Description of problem: The glibc backtrace function on x86_64 is both broken and slow. Backtrace addresses seem to point to the next source address after an actual call site, instead of the call site itself. In addition, the backtrace function takes almost 4us, instead of the 40ns it takes on i386. This seems to be because it uses the IA64 "portable" version of backtrace unnecessarily, when the i386 version compiled on x86_64 works fine. Version-Release number of selected component (if applicable): Occurs with every glibc shipped in Fedora Core since FC1.
Created attachment 106936 [details] backtrace.c Compile this program with -Wl,--export-dynamic on i386, and run it. Then compile with the same options on x86_64, and run it.
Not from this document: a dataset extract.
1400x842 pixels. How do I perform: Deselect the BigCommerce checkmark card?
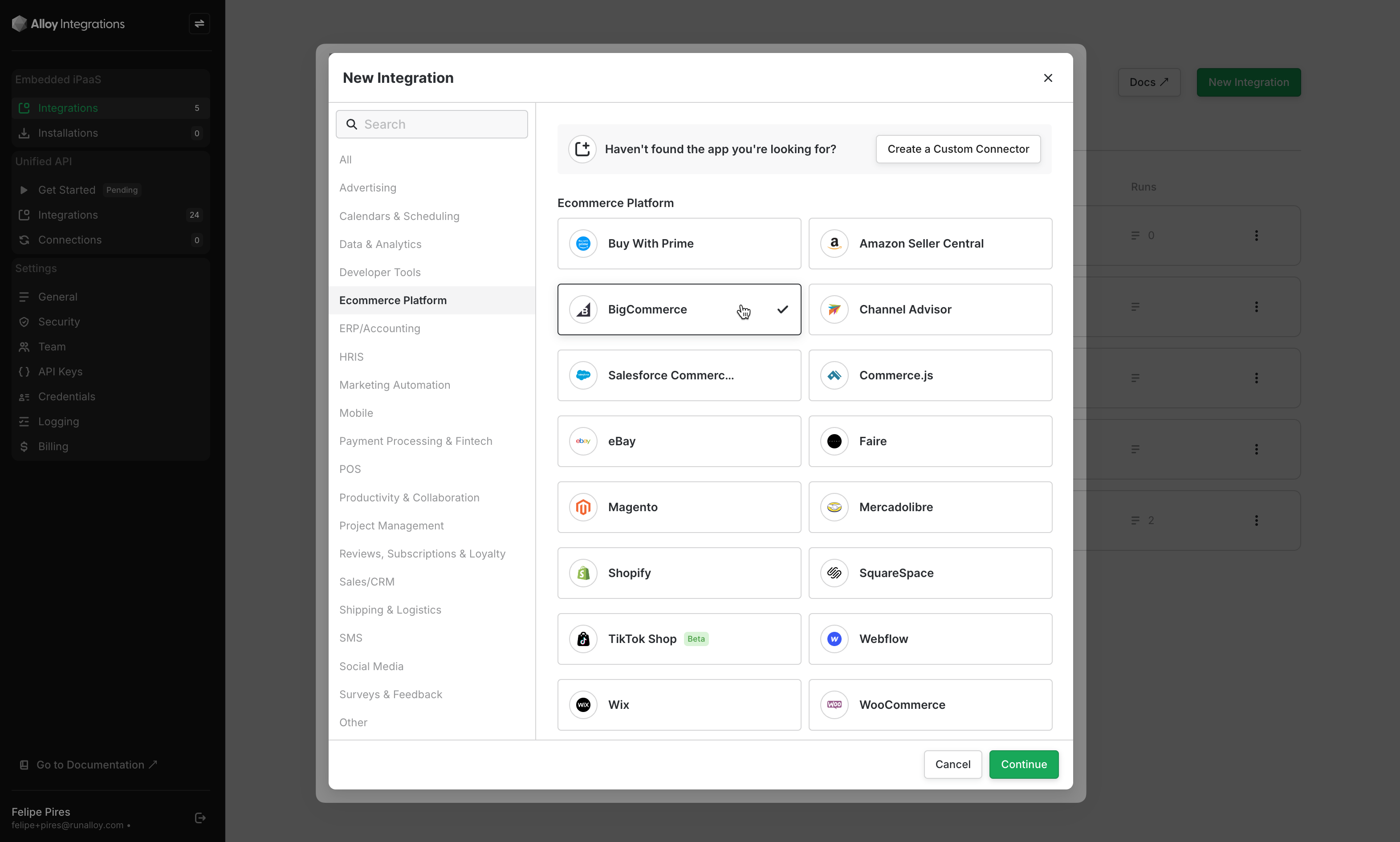point(679,310)
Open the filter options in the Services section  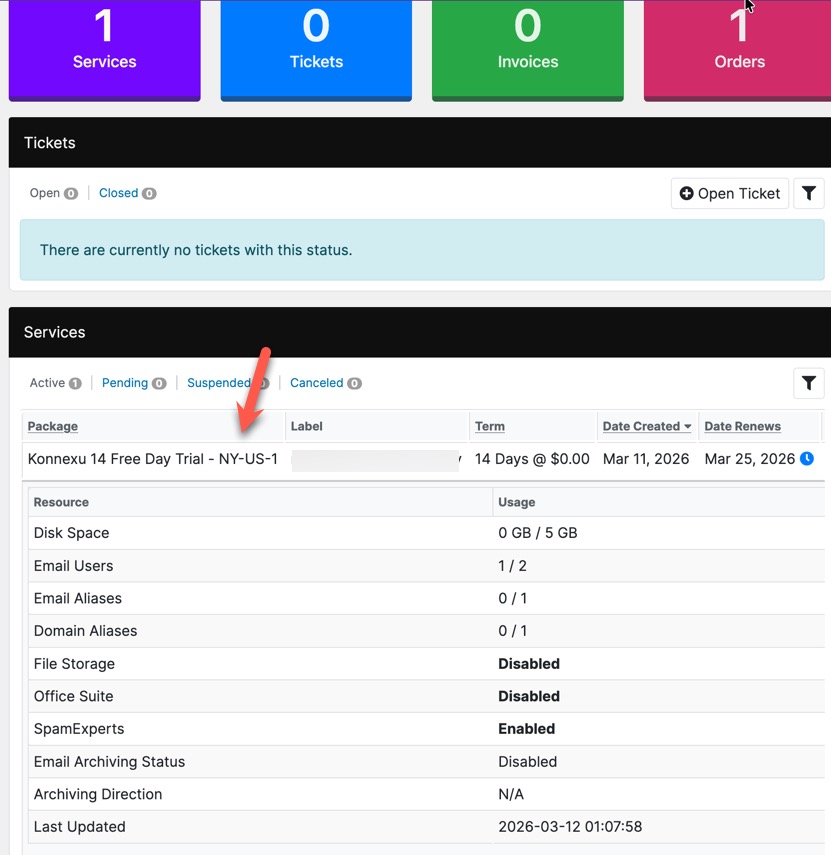tap(809, 383)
1) Backtrace is supposed to write the addresses after the actual call size, not sure why you call that a bug. Just look what e.g. gdb is doing when you do a backtrace there. And this is consistent between i386 and x86_64. 2) You are very wrong in thinking that the non-.eh_frame using backtrace can work reliably on x86-64. It can't. x86-64 doesn't use frame pointer in most cases (as per x86-64 ABI) and the i386 backtrace () relies on the frame pointer to be used in all functions in the backtrace. Just look what backtrace prints if you rm -f sysdeps/x86_64/backtrace.c and rebuild glibc with that. For me with -g -O2 -fno-optimize-sibling-calls -Wl,-E your program run against such glibc returns always just the first frame (depth00) and nothing else. -fno-optimize-sibling-calls being there because otherwise depth01 ... depth32 aren't supposed to show up, as all those calls are tail call optimized. You'd need say return depth00 () + 1.0; or something there to avoid that otherwise. Yes, using .eh_frame for backtrace is slower than using the frame pointers. But do you really prefer broken, but fast backtrace () over slower, but correct one? I don't. FYI, the i386 backtrace now uses .eh_frame too and only falls back to frame pointer unwinding as soon as .eh_frame section is not provided for some frame. The reason is to make backtrace () work with -fomit-frame-pointer i386 code, assuming -fasynchronous-unwind-tables or similar option is used too. This is likely to be the default in GCC soon.